Sometimes it’s a lot of fun to take it back to basics and ride an entry level deck. It can remind you of where you’ve come from or just be a humbling experience to know what someone is dealing with while just starting out. I’ve ridden the Formula numerous times and it’s consistently one of the best entry level decks out there because in my opinion it doesn’t hold you back.
Board: Arbor Formula
Camber Option: All Mountain System. Center reverse with griptech.
Bindings: Raiden Phantoms
Stance: 22.5 Wide 18 Negative 15 Goofy
Boots: K2 UFO Size 10
My Weight: 165
Conditions: Spring sludge in the sun with temps reaching into the 60’s.
Flex: Somewhere between soft jib noodle and mid flex park deck with a fair amount of give in the tips and a lot of torsional flex.
Stability: It’s got some stability at mid level speeds but taking it to the danger zone you might be scared for your life as the tips start to flap like a bird.

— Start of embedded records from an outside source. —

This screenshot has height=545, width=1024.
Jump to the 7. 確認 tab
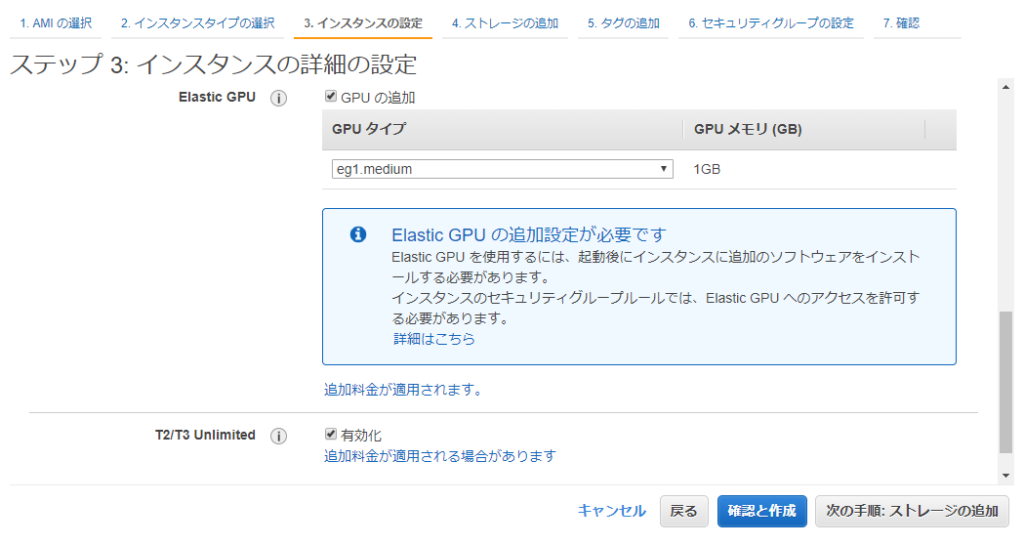pyautogui.click(x=901, y=23)
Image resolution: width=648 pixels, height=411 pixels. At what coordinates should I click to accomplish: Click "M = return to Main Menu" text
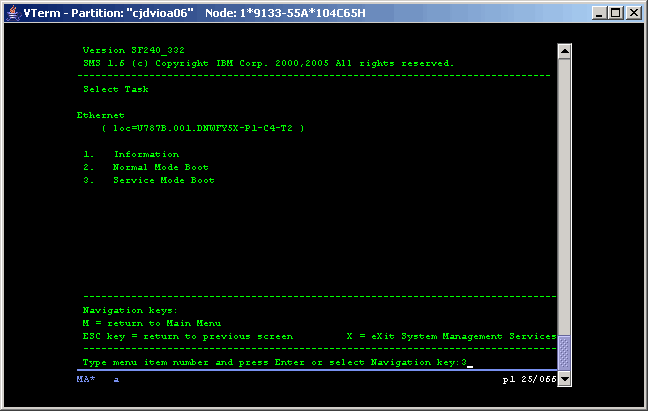click(150, 323)
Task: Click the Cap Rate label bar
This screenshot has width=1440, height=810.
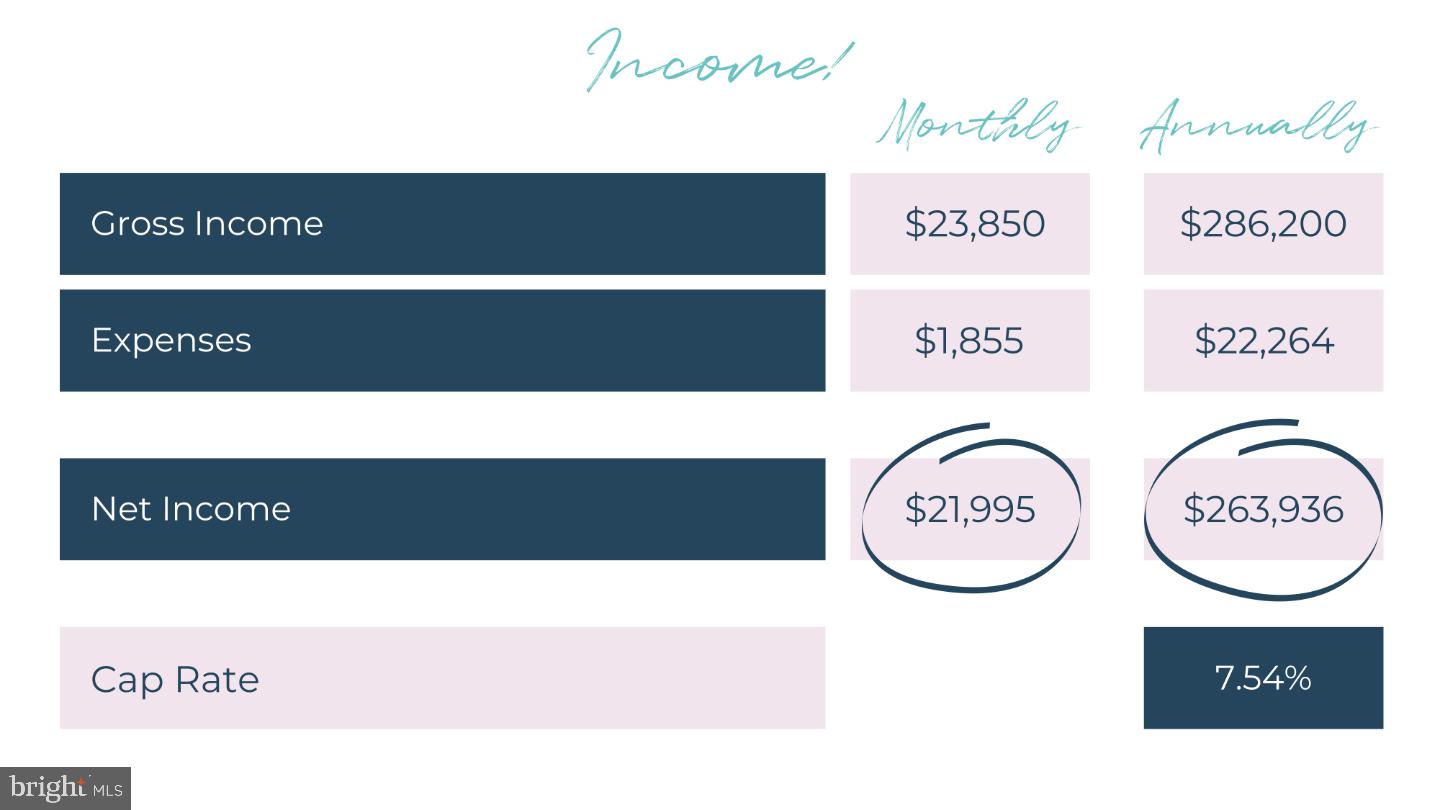Action: click(442, 678)
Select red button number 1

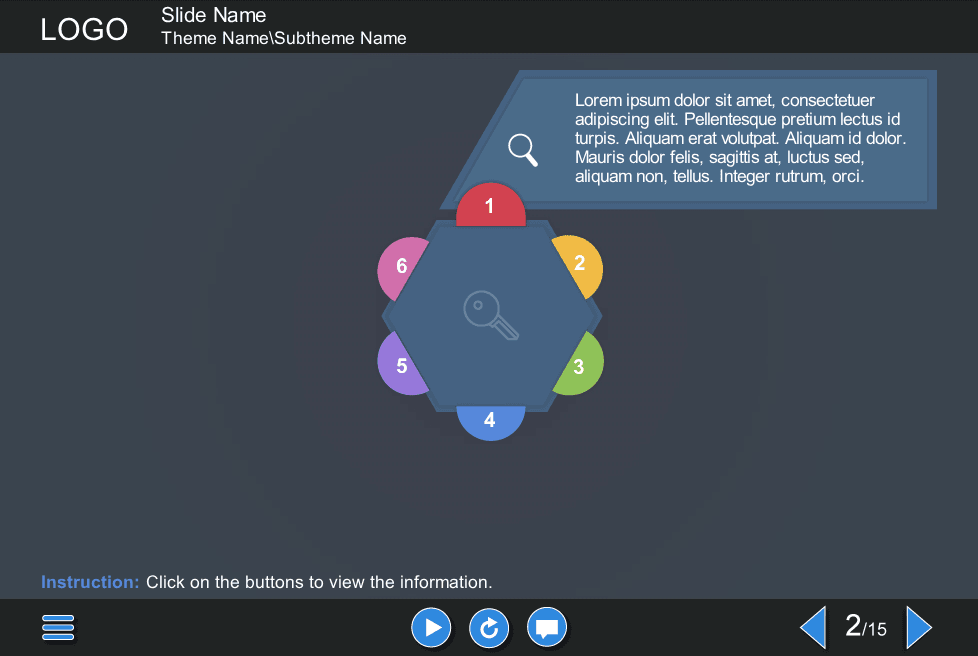tap(490, 206)
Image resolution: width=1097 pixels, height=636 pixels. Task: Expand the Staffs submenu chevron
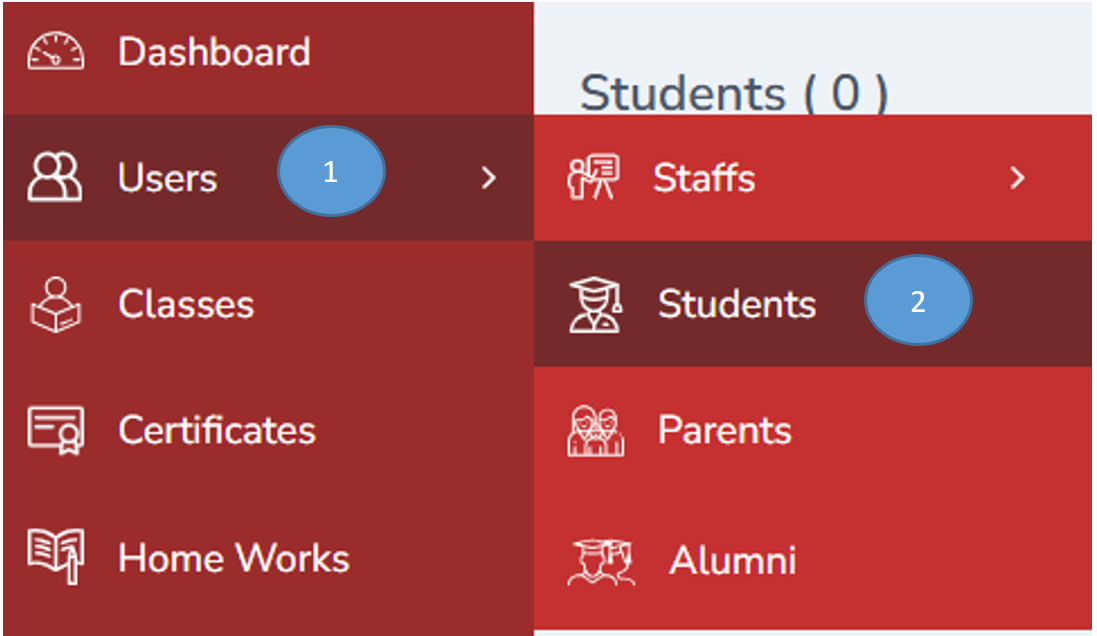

Ollies: When initiating the pop the reverse camber and softer flex makes you roll into it thus initiating the snap. It’s lackadaisical really and not something you should expect amazing quick snap from. Knowing that it’s about average for a deck of this caliber.
Pop On Jumps: It’s there but once again for this type of board it’s not something that stands out.
Butterability: Think about how soft this board is and then think about this attribute. Yeah it’s going to slay it on the playing in the snow at both fast and slow speeds.
Jibbing: Just like buttering but on plastic and metal. The tips lock in for presses so easily you don’t have to put your weight over them to make it look like a super press. Sliding on features not an issue either.
Carving: That’s what stands out for this as a beginner board. The sidecut is deep enough to rail a hard turn and the Griptech really digs into the snow.
Rider in Mind: Progressing beginner that doesn’t want to out grow their first or second board.
Personal Thoughts: This board hasn’t let me down. Sure it’s labeled a beginner to low level intermediate rider but it stands out as a jack of all trades not capped by level ability. It’s often hard to find a beginner board with a bit more of an aggressive sidecut that will let you lay a trench.